● Source document
It’s moments like this why Mr. Leuschner decided to nominate Coach Muecke for the AIA Champions Coach of the Year award. The organization will announce its winners at the AIA’s Champions Luncheon in May.

The Saguaro baseball team in their Autism Awareness Game jerseys. (Photo courtesy of Megan Nelson and Bryan Hardy)

The AIA awards these recognitions annually to “outstanding Arizona high school students, teachers, coaches, administrators and schools for outstanding achievements, on and off the field,” according to its website.

Mr. Leuschner said Coach Muecke deserves recognition for the unseen efforts he puts in to developing his players into “men of character,” a mantra Coach Muecke developed when he started as head coach six years ago.

“That’s really easy to create a nice slogan that makes you sound good but it’s another thing to walk that path,” he said.

“He’s been very, very clear with his teams, as long as he has been in that position, about giving back, about being a servant, about the importance of community more than just the game of baseball. He’s a big life lesson teacher but he doesn’t teach it by speaking at kids. He walks with them through a journey of servanthood.”

Mr. Leuschner summed up Coach Muecke’s coaching as putting high character above all but still finding balance between high character and high competitiveness.

Coach Muecke described the nomination as humbling and an honor because he appreciates the recognition among the “great coaches” across the state.

“To be recognized as one of those coaches is truly an honor,” he said.

‘Men of Character’

Coach Muecke has coached baseball at Saguaro for 16 years, starting as an assistant coach under former head coach Ryan Dyer. He became head coach in 2014.

He has a 99-79 overall record — as of Tuesday, April 23 — and his teams have made the playoffs four times in those six years. Coach Muecke credits his assistants Cody and David Fortney for their efforts in growing the team and being “men of character.”

As an assistant, Coach Muecke coached a team that won back-to-back state championships. It is this type of success Coach Muecke wants to continue as part of the program’s tradition, but he also wants to enhance the team’s character off the field.

“We are in the central part of Scottsdale where I think as we grow athletes, we also have a responsibility for these student-athletes to recognize how they can impact more so than just the athletics,” he said.

“That’s what you try to expand for these young men, is how powerful their reach is by being in other peoples’ lives, giving up their time, energy, Those are resources that are invaluable.”

● Given information
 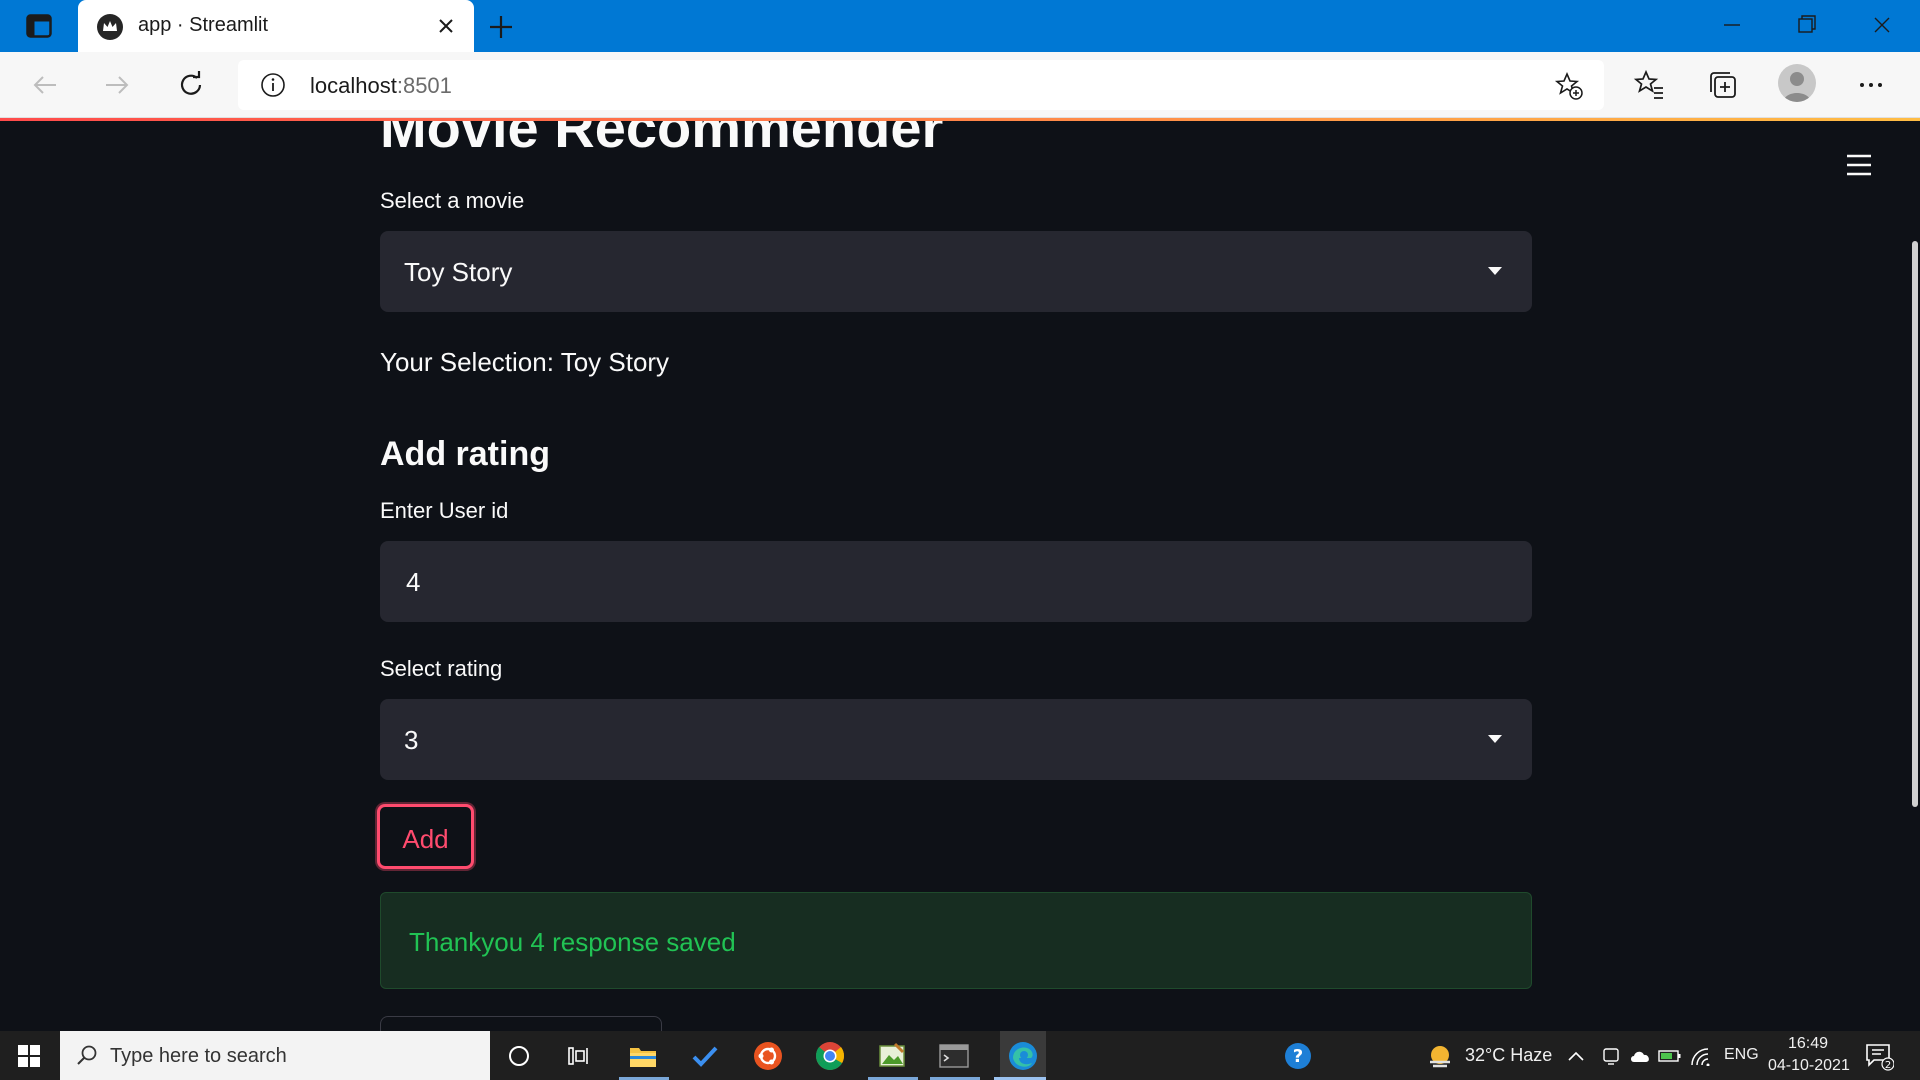 I want to click on cortana-icon, so click(x=519, y=1056).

● Written task
Pick up the article about Coach Muecke's nomination for the AIA award where it ends, and continue it.

● Answer area
Coach Muecke has many of his players volunteer in the community, in particular with the Miracle League, a nonprofit that helps people with disabilities and special health care needs play baseball.

Saguaro Baseball Coach Joe Muecke comes out to talk to senior captain Clay Randall. (Photo courtesy of Megan Nelson and Bryan Hardy)

The end goal, Coach Muecke said, is these young men finding success in whatever aspect of their lives and hoping he helped them reach that success.

He said he loves when he sees these young men return after finding success.

“It’s invaluable,” Coach Muecke said. “It’s hard to put into words because that’s what you do this for, the life-long impacts.”

Senior Jack Slominski described Coach Muecke as loving and caring regardless of what level of the team a player competes. That caring, Slominiski said, extends past the field.

“He just cares, no matter if it’s about school or family or anything, he’s always there for you,” he said. “If you need anything, you can always reach out to him and I know that he’ll always be there for me and every other kid in this program.”

Principal Ann Achtziger said she’s had conversations with parents expressing gratitude for Coach Muecke and his emphasis on character. What stands out to Ms. Achtziger is how thoughtful and kind Coach Muecke is with those around him.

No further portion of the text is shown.